The US Department of Labor’s Bureau of Labor Statistics (BLS) reported in its 2002 Census of Fatal Occupational Injuries that there were 5,524 fatal work injuries during the year, a 6.6%-decline from the year before. That was the lowest ever in a BLS census, which has been conducted since 1992 and represented a new low of four such deaths per 100,000 in 2002.
In 2001, 5,915 fatal work injuries occurred, excluding the 2,886 work-related fatalities that resulted from the September 11 terrorist attacks, which were tabulated separately, the BLS said. The comparisons in this latest survey do not include the fatalities related to the terrorist attacks.
2002 fatal highway incidents were down 3% from 2001, but continued to be the most frequent type of fatal workplace event in 2002, accounting for about a quarter of all work deaths. Other types of fatal transportation events also declined, including aircraft incidents (down 22%) and workers struck by vehicle or mobile equipment (down 7%). Overall, fatal work injuries from transportation incidents declined for the fourth year in a row, from 2,645 in 1998 to 2,381 in 2002.
Workplace homicides were down about 5% over the year, from 643 in 2001 to 609 in 2002. The number of workplace homicides in 2002 was the lowest recorded in the fatality census and represented a 44%-decline from the high of 1,080 workplace homicides recorded in 1994. Workplace suicides also were down in 2002.
Deaths resulting from falls were down in 2002 for the first time since 1998, from 810 in 2001 to 714 in 2002, a drop of 12%. Virtually all types of fatal falls declined in 2002, though falls from ladders and falls from nonmoving vehicles increased slightly.
The only major fatality event recording an increase was exposure to harmful substances or environments (up 8%).
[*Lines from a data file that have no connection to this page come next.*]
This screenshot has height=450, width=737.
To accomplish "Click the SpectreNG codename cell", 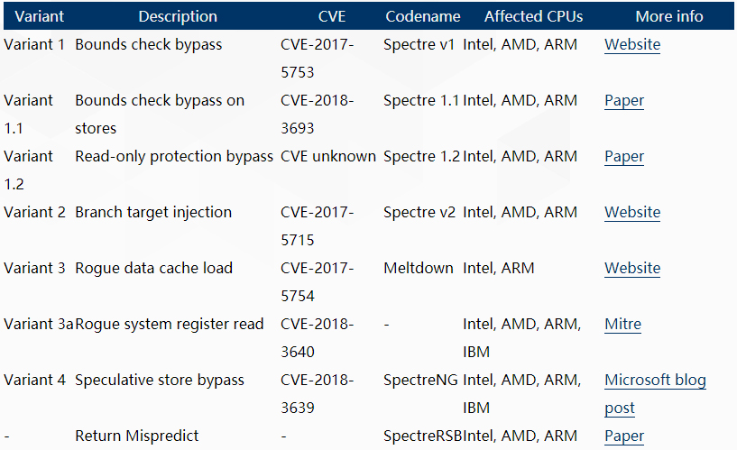I will point(420,380).
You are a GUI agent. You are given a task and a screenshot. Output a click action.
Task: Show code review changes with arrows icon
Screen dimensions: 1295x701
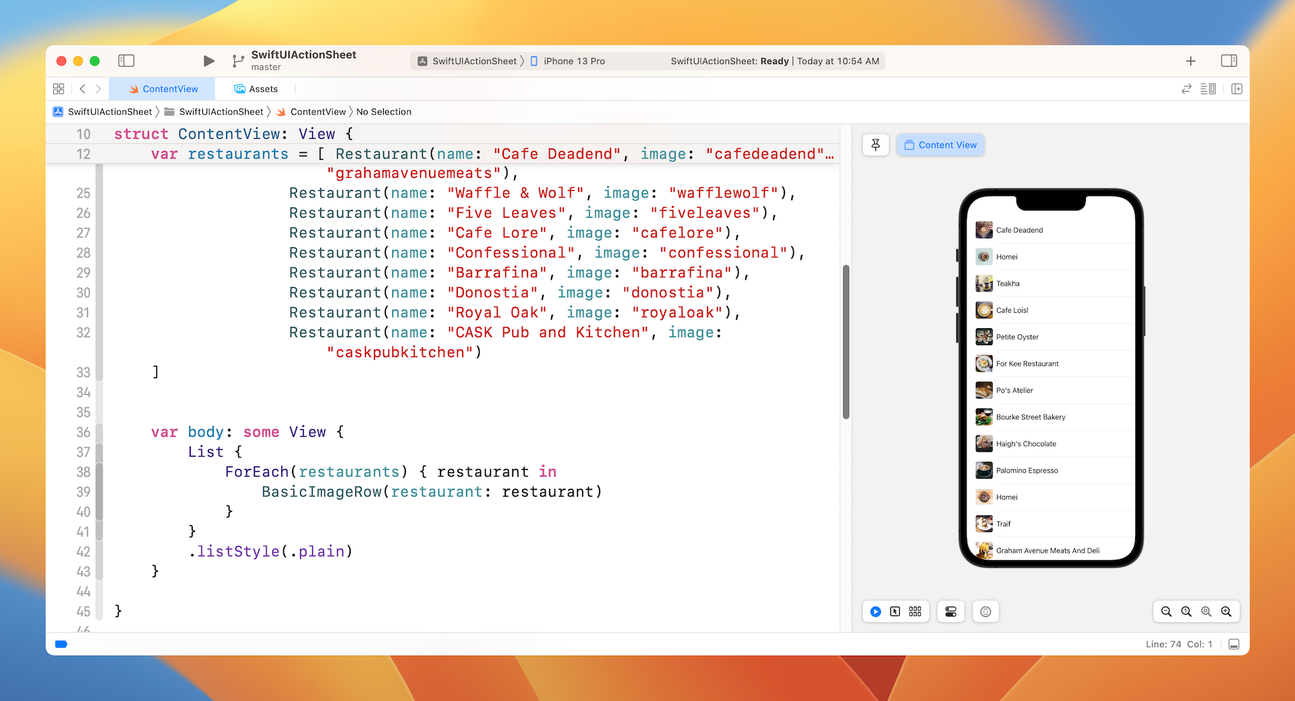(x=1186, y=88)
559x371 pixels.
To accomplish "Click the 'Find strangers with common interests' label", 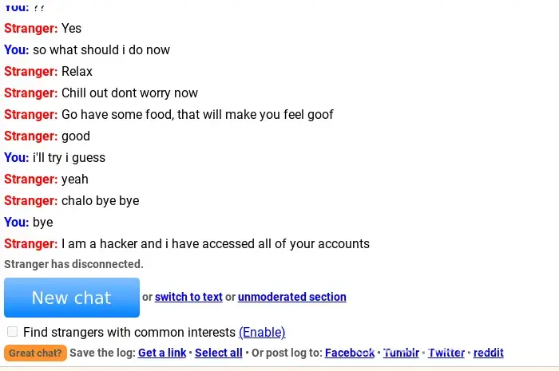I will [129, 332].
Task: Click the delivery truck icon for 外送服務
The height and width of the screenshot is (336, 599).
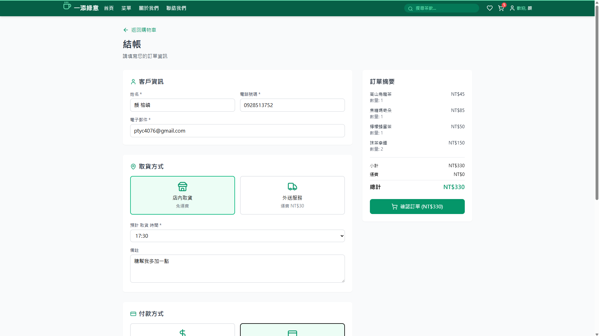Action: point(292,187)
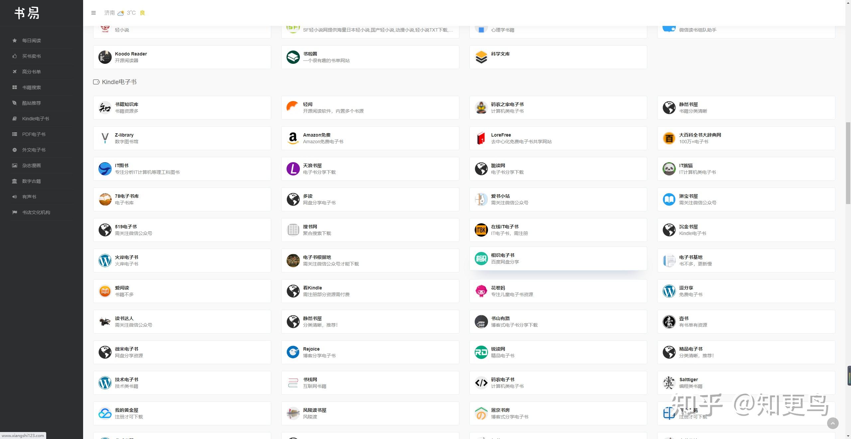Open 有声书 sidebar section

point(29,197)
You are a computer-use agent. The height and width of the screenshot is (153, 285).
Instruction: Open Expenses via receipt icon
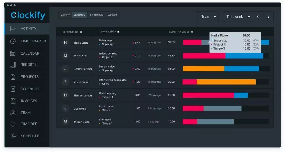[13, 89]
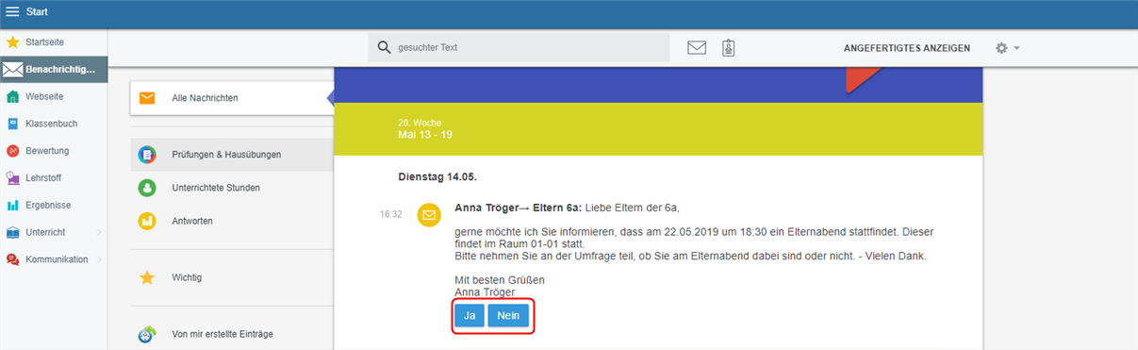Open the settings gear dropdown
Viewport: 1138px width, 350px height.
[x=1007, y=47]
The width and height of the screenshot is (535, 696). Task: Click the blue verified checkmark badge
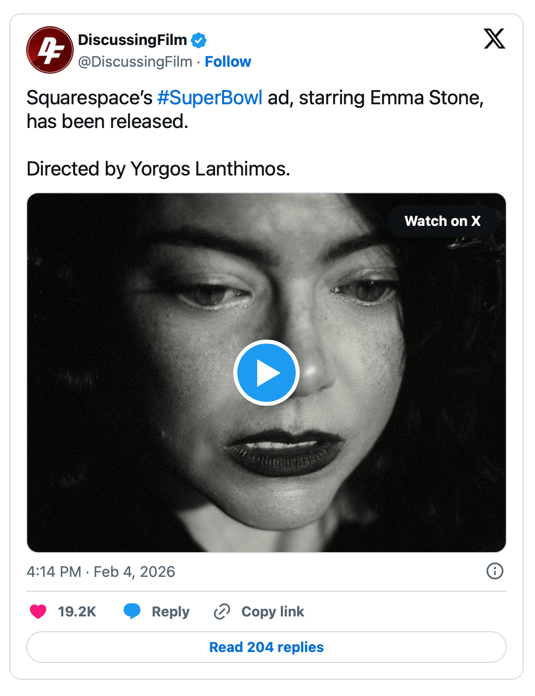199,40
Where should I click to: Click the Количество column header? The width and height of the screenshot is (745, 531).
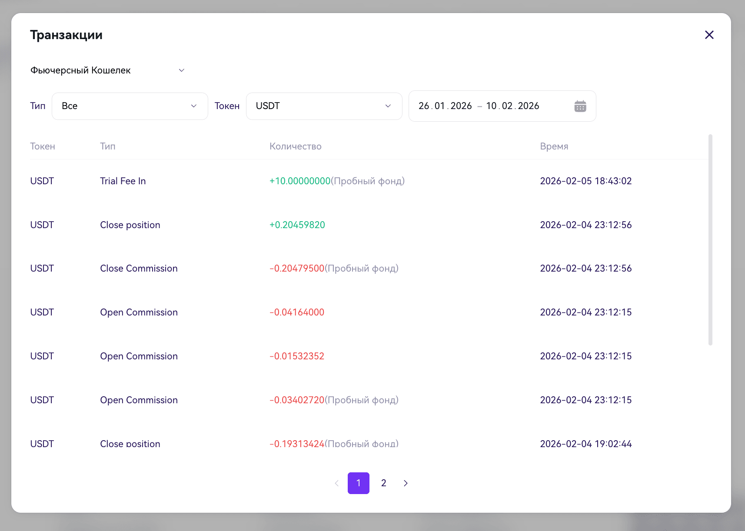296,146
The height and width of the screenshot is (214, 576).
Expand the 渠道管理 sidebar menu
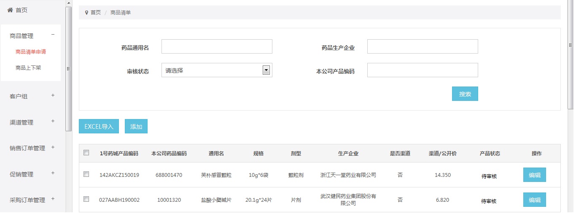pyautogui.click(x=53, y=121)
The increase in this event category was led by a sharp increase in the number of fatalities involving contact with temperature extremes (such as heat stroke), which increased from 35 fatalities in 2001 to 60 in 2002. Electrocutions also increased slightly in 2002.
Construction Highest in Deaths
Construction continued to record the highest number of fatal injuries of any major industry, although the total for construction was down 9% from the series high recorded in 2001. Fatal work injuries in mining also were lower, due to declines in coal mining and in oil and gas extraction. Fatal work injuries in manufacturing, transportation and public utilities, retail and wholesale trade, services, and government also declined from 2001 levels.
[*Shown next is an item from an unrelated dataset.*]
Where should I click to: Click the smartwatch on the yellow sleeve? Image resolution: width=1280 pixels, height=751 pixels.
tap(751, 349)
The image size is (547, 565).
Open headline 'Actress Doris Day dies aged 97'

Fatal work injuries in the agriculture, forestry, and fishing industry increased about 6% in 2002, due to increases in forestry and in agricultural crop production work deaths. Fatal work injuries in commercial fishing – historically one of the more hazardous professions – were down sharply, from 60 in 2001 to 31 in 2002.
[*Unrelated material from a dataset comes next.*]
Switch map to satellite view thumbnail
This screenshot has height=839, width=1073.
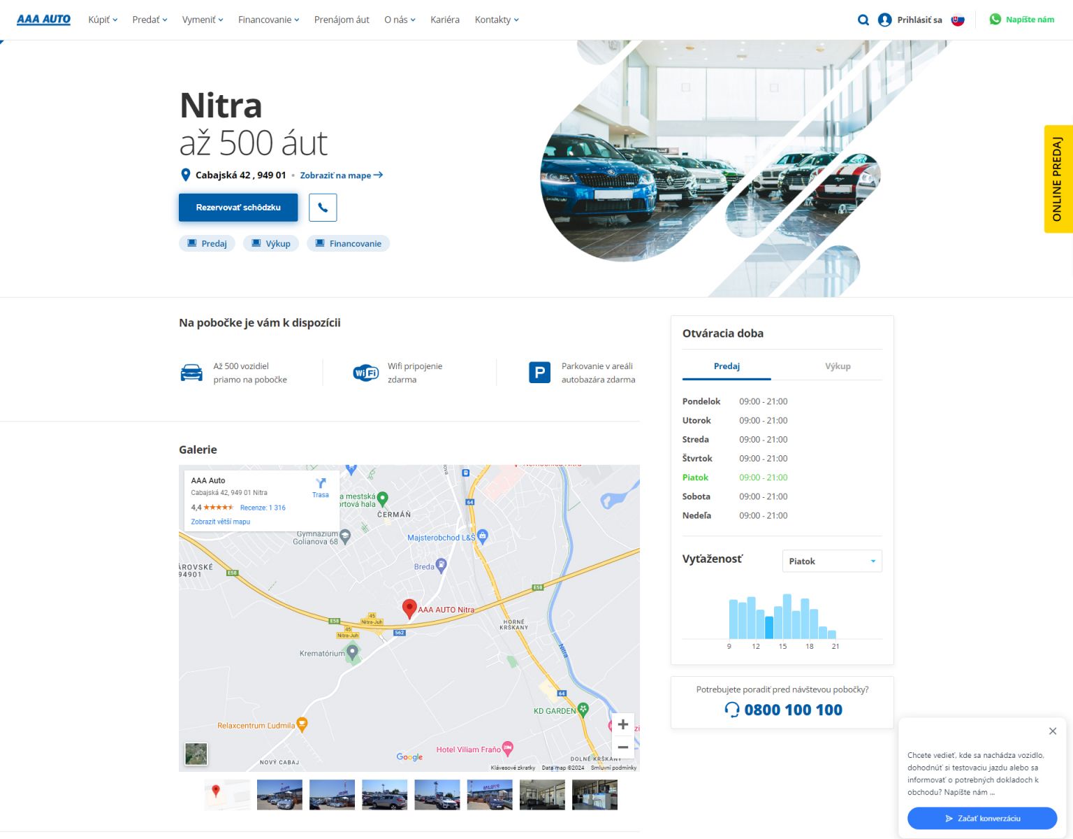pos(196,754)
Rates of fatal work injury in 2002 were highest in the mining, agriculture/forestry/fishing, construction, and transportation/public utilities industries. The mining industry recorded a rate of 23.5 fatal work injuries per 100,000 workers in 2002, the highest of any major industry, but down about 22% from the rate recorded in 2001. Fatal work injury rates for all other major industries also were down in 2002, except in finance, insurance, and real estate (unchanged) and in transportation and public utilities (up slightly).